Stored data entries
>>>>>

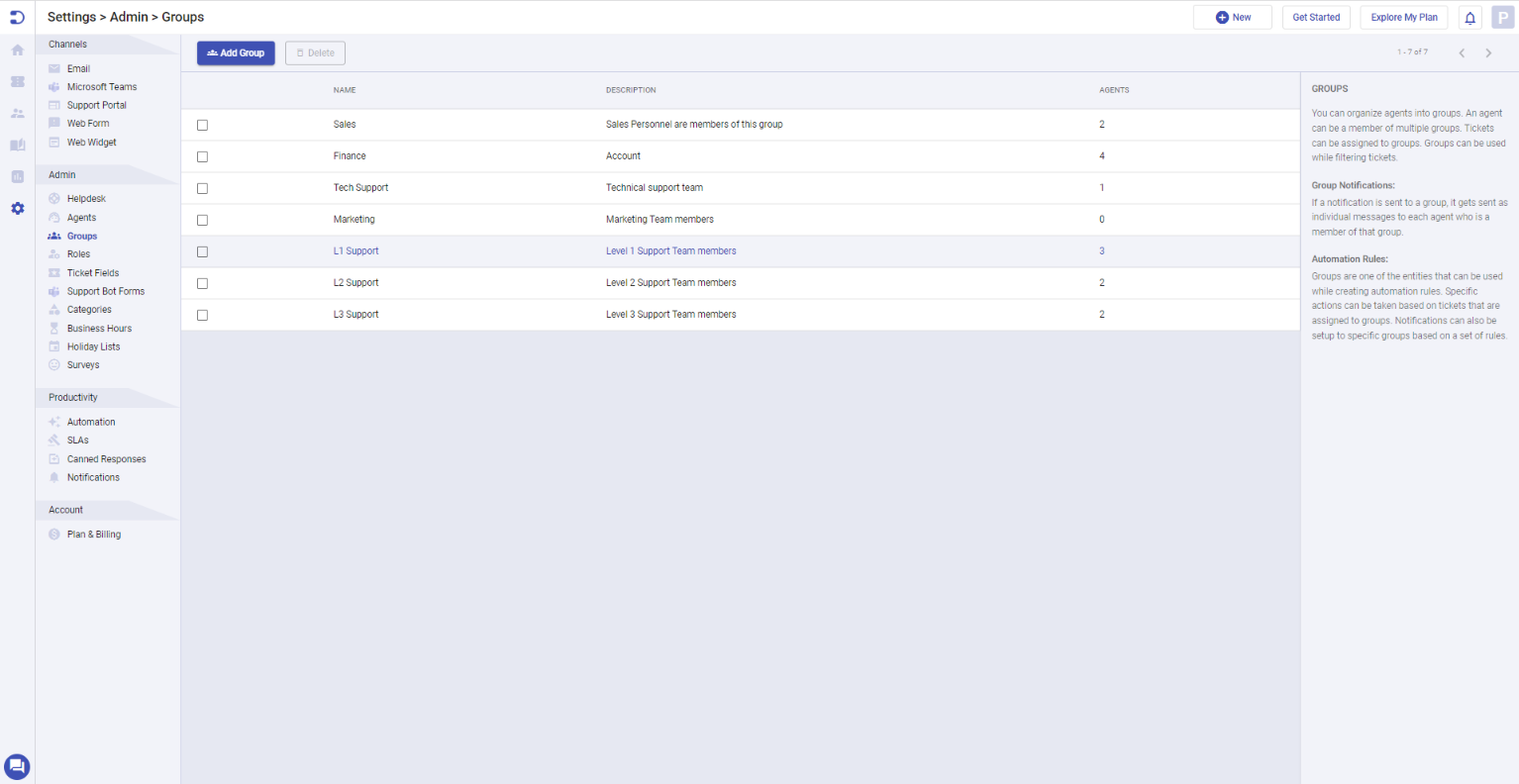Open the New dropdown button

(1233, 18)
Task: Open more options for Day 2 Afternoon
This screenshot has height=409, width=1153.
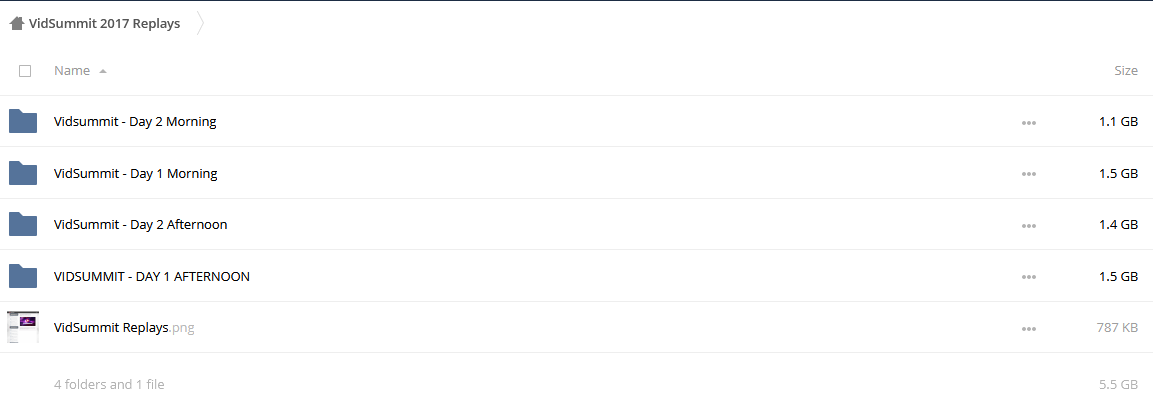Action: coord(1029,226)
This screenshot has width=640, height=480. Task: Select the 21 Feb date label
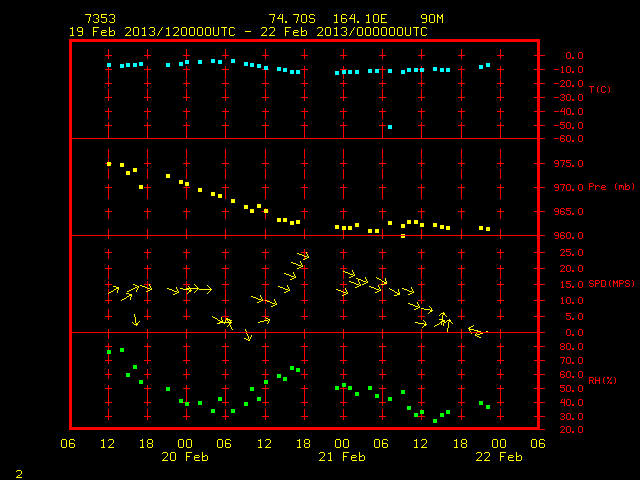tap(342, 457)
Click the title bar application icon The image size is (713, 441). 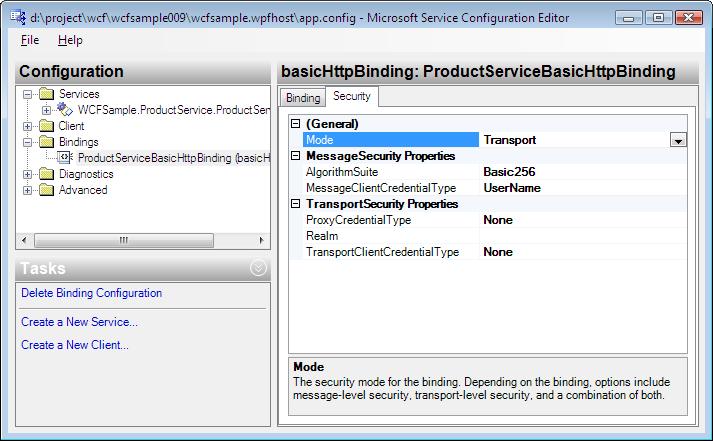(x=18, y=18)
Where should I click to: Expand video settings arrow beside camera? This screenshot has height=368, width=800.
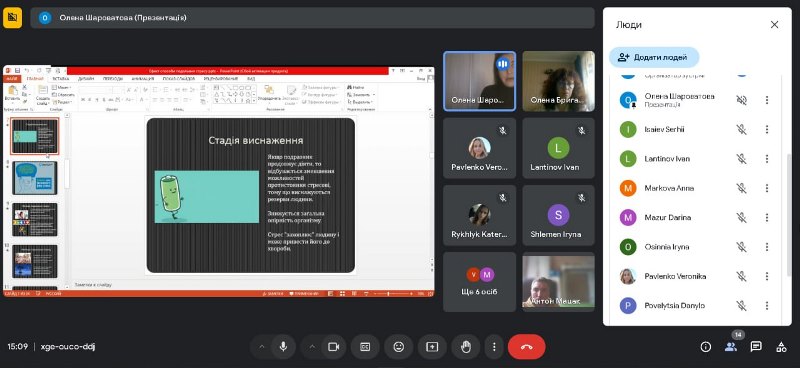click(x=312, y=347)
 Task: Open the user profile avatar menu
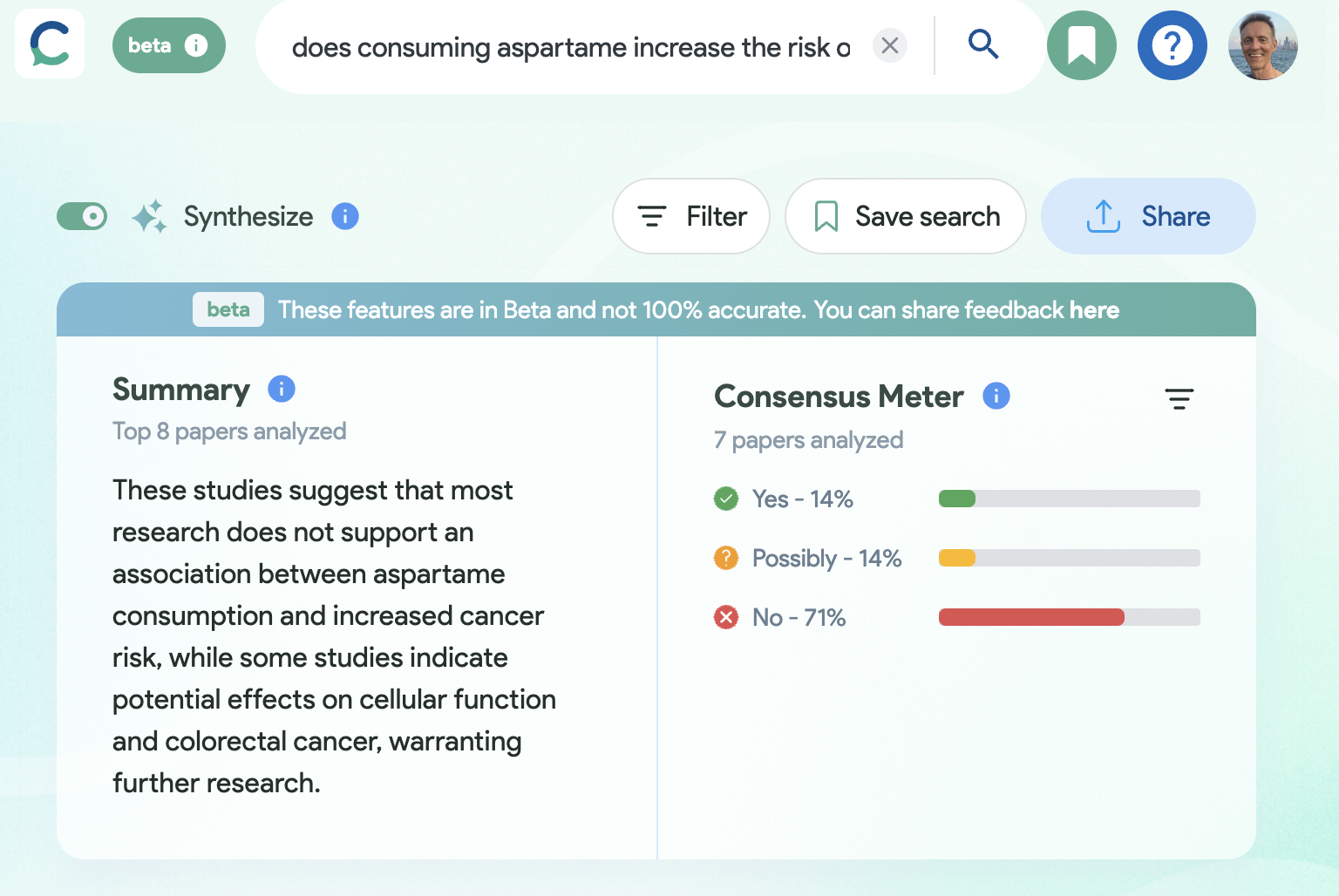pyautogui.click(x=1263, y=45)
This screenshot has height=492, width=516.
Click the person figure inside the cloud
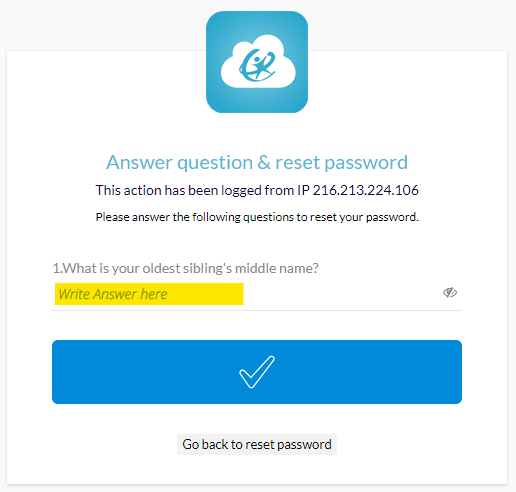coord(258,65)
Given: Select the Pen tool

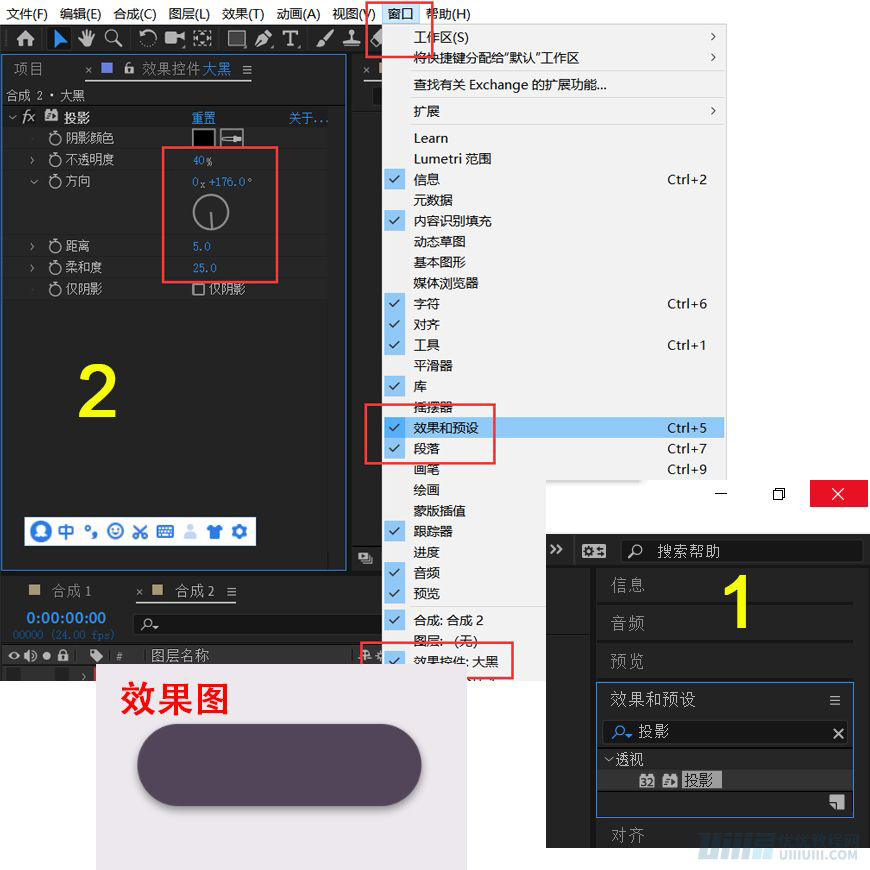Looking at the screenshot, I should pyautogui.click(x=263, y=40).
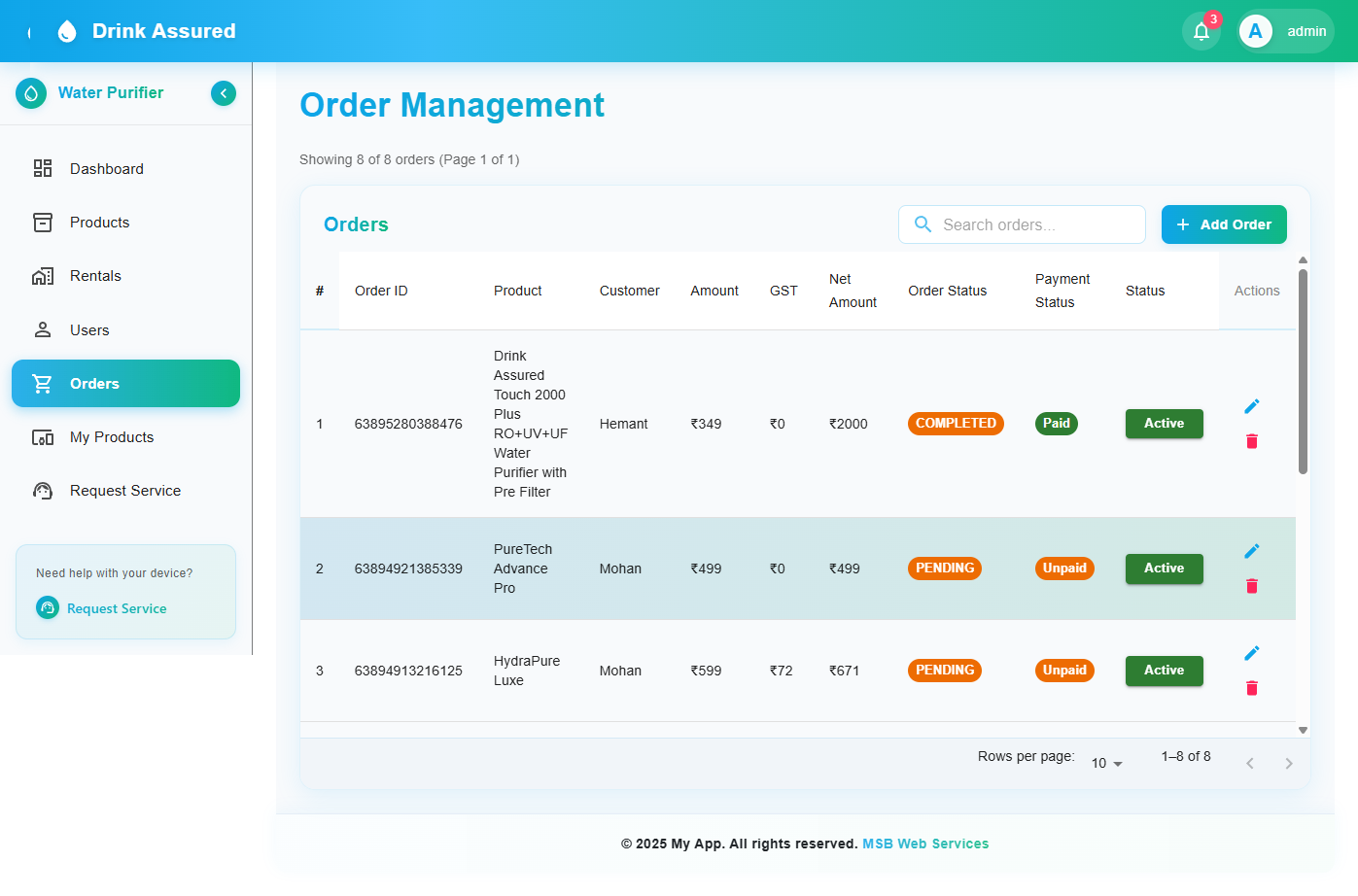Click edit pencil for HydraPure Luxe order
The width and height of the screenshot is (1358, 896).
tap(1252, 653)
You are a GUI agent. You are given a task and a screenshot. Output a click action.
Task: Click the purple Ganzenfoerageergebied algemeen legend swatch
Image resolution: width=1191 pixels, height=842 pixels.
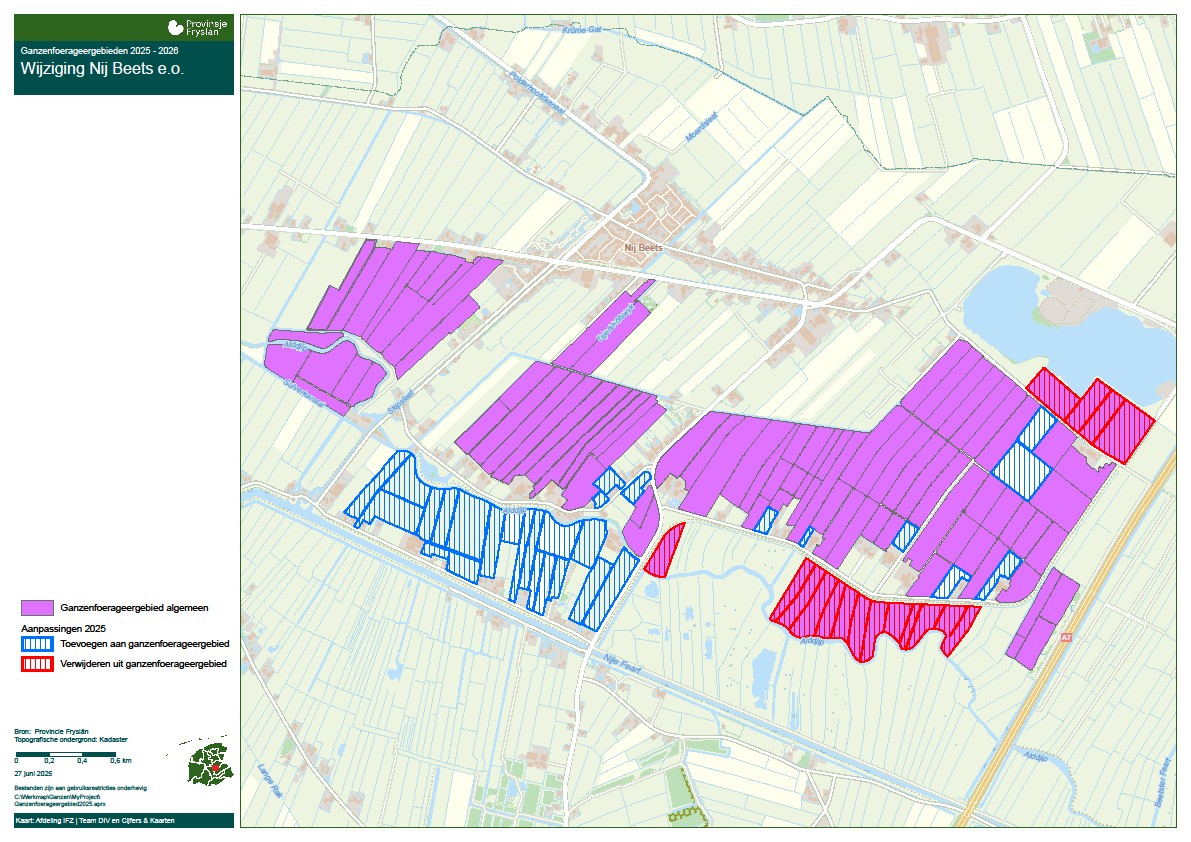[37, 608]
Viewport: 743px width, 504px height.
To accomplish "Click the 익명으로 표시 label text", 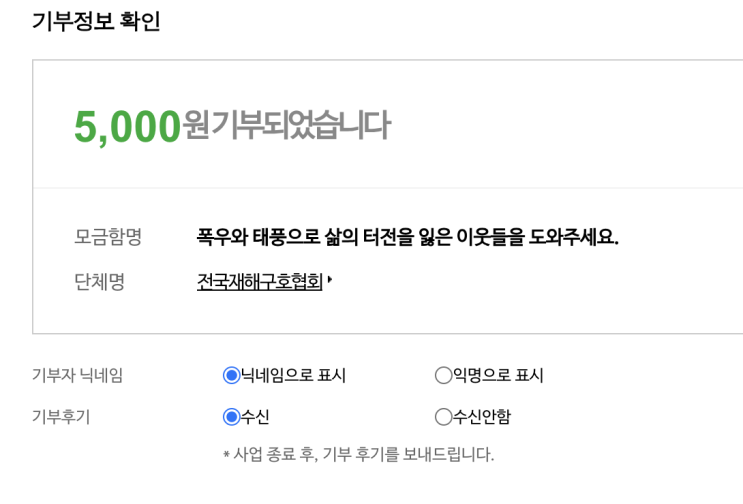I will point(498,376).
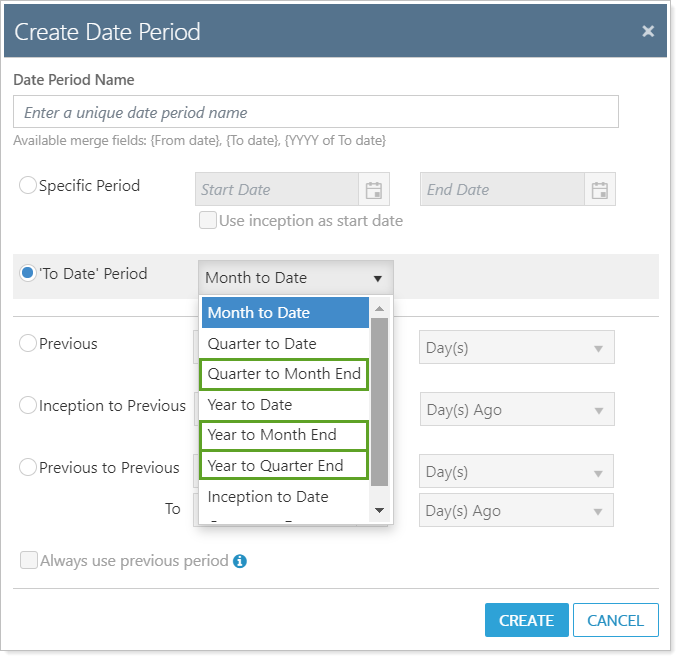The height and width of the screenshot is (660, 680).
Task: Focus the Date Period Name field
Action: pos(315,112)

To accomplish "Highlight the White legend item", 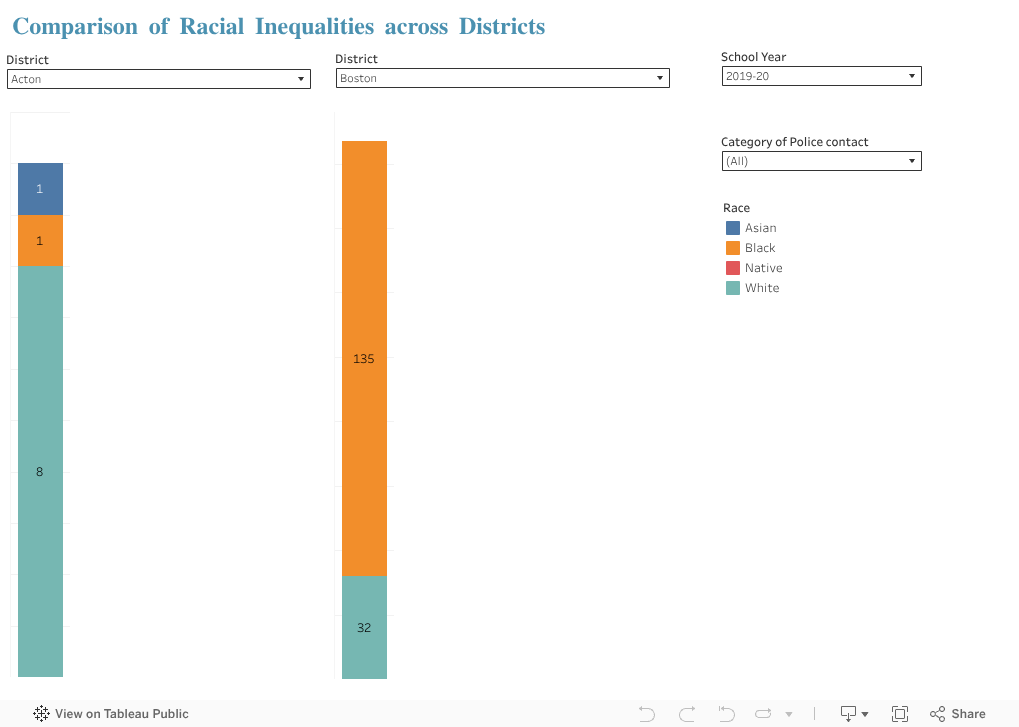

<<<<<

Work to be completed:
Once the line with "You are a GUI" is found above, print it and every line after it through the line with "Viewport: 743px width, 504px height.", exactly. Pictures stay out.

Solution to this task:
You are a GUI agent. You are given a task and a screenshot. Output a click action.
Task: Click the purple Ganzenfoerageergebied algemeen legend swatch
Image resolution: width=1191 pixels, height=842 pixels.
[37, 608]
Viewport: 743px width, 504px height.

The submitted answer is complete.